Cave bears went extinct due to climate change 27,800 years ago

cave bearWashington, Dec 9 : New analyses have suggested that climate change was responsible for the extinction of the cave bears, 27,800 years ago.

Weighing up to 1,000 kilograms (2,200 pounds), cave bears lumbered in and out of caves throughout Europe for tens of thousand years.

Then, for unknown reasons, they disappeared.

Scientists have long thought that the cave bears went extinct about 15,000 years ago.

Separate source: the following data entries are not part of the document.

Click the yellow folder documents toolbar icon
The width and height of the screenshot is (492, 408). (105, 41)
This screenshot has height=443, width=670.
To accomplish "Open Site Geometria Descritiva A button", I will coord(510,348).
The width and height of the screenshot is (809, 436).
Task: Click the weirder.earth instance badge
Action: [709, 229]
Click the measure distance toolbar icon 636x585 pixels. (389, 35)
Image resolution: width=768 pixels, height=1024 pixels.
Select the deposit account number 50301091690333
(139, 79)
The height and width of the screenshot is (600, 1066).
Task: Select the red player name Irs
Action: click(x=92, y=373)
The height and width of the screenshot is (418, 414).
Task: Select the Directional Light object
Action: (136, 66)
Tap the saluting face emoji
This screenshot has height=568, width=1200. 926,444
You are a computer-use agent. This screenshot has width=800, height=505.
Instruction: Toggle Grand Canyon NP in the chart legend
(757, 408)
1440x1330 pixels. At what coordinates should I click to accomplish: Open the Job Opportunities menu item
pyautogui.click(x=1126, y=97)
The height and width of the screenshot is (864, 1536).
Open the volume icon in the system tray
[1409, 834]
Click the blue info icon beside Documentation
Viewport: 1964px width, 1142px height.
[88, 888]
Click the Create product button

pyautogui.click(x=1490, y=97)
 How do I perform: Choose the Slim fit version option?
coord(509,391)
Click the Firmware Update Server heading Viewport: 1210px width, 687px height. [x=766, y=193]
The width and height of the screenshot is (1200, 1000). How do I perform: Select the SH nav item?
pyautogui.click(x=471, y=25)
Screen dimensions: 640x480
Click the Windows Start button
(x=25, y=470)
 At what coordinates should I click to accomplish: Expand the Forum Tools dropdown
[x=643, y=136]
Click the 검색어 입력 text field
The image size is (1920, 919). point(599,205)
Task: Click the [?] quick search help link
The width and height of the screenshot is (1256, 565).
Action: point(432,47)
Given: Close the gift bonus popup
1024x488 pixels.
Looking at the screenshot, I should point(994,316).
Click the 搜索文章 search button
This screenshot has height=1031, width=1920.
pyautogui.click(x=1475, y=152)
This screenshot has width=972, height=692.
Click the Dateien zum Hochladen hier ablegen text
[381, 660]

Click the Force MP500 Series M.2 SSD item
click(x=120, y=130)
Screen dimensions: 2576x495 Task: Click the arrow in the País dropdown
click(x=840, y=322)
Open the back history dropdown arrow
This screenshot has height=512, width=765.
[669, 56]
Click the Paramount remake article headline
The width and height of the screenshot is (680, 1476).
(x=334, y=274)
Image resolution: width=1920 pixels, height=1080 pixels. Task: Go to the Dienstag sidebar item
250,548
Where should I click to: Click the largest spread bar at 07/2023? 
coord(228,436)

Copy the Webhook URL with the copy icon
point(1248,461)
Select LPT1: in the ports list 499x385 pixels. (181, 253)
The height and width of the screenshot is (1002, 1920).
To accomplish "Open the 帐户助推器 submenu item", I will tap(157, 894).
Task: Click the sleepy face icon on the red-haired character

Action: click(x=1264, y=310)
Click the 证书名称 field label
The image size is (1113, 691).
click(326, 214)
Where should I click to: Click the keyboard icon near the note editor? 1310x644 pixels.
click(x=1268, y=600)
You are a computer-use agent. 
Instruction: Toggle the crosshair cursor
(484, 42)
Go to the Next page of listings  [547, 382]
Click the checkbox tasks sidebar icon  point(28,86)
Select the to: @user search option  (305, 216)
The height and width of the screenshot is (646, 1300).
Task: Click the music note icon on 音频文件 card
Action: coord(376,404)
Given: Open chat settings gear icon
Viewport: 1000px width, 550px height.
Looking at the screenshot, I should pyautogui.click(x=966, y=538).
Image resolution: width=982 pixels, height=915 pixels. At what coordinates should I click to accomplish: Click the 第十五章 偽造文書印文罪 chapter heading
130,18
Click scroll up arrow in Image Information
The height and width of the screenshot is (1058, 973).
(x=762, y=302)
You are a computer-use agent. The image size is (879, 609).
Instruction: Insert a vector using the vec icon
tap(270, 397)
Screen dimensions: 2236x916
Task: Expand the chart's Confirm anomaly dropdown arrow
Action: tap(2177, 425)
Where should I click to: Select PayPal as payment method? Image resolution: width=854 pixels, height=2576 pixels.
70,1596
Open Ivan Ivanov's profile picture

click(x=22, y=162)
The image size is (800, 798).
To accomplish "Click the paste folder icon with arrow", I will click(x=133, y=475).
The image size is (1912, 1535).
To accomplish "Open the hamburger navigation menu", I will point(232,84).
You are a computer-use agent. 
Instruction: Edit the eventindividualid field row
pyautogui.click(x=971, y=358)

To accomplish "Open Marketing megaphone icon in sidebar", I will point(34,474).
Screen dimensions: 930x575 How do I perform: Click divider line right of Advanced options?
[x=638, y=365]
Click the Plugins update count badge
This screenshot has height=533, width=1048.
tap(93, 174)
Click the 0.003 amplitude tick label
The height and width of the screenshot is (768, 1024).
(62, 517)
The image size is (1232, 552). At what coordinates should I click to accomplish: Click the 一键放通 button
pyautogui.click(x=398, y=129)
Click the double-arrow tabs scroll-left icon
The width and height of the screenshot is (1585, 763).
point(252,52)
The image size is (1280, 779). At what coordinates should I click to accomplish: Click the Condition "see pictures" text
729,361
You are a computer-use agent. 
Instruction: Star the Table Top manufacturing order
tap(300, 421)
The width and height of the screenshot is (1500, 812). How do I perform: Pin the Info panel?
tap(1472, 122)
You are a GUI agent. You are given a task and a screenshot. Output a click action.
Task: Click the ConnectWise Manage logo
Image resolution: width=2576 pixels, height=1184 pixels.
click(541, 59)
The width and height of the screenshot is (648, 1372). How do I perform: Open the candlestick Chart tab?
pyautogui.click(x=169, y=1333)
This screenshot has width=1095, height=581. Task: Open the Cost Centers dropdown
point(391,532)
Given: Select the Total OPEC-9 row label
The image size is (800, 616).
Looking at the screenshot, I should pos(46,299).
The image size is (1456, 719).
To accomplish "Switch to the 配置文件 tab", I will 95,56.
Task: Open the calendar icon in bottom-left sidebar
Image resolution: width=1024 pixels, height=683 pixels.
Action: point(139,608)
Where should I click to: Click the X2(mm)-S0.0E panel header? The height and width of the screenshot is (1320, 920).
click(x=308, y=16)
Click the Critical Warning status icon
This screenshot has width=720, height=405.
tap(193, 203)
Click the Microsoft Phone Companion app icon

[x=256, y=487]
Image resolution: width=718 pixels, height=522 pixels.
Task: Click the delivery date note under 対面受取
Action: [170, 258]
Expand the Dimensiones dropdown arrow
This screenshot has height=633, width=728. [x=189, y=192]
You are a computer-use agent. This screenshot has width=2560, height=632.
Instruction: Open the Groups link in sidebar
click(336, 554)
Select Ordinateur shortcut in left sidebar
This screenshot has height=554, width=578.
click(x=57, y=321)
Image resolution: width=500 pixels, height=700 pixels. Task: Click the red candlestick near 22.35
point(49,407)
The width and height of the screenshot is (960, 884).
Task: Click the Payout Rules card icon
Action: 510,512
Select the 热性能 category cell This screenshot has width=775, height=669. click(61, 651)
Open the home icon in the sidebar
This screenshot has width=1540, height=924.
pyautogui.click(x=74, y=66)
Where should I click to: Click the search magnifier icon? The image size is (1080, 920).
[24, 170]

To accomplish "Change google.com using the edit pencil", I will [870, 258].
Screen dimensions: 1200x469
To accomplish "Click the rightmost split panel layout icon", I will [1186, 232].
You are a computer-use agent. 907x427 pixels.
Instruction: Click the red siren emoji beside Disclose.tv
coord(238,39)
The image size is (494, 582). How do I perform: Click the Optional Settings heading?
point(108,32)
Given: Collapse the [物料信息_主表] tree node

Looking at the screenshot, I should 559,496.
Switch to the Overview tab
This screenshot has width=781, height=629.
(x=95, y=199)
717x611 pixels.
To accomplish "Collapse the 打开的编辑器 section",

New analyses, however, suggest that these legendary animals actually vanished
13,000 years before that, and climate change was probably responsible.

According to a report in Discovery News, the new findings by Martina Pacher, a paleontologist at the University of Vienna, and colleagues, suggest that cave bears were one of the first in a series of large animals to disappear from Europe, including woolly mammoths, woolly rhinoceroses, and giant deer.

Around the same time, Earth’s climate took a turn for the colder, as the globe plunged into a period called the Last Glacial Maximum.

“We used valid dates to show a completely different picture than what was previously believed,” Pacher said. “Cave bears became extinct much earlier than we thought,” she added.

Over the years, scientists have collected lots of cave bear bones from across Europe, from northwest Spain to Russia’s Ural Mountains, from Belgium to Greece.

Based on the large amount of fossil evidence available, scientists now know a lot about what cave bears looked like and how they lived.

But the scattered and incomplete nature of previous research has left a lot of holes in our fundamental understanding of these animals, according to Aurora Grandal D’Anglade, a cave bear researcher at the University of Coruna in Spain.

In search of answers, Pacher and Anthony J. Stuart, of the London Natural History Museum, compiled all recorded radiocarbon dates measured on cave bear fossils since
1971.

The researchers included only dates from remains that were confirmed as cave bear bones. They included only dates that were acquired with recent and reliable methods.

The new, more accurate set of data strongly suggested that cave bears disappeared about 27,800 years ago from the Alps and adjacent areas, the only region with solid data available.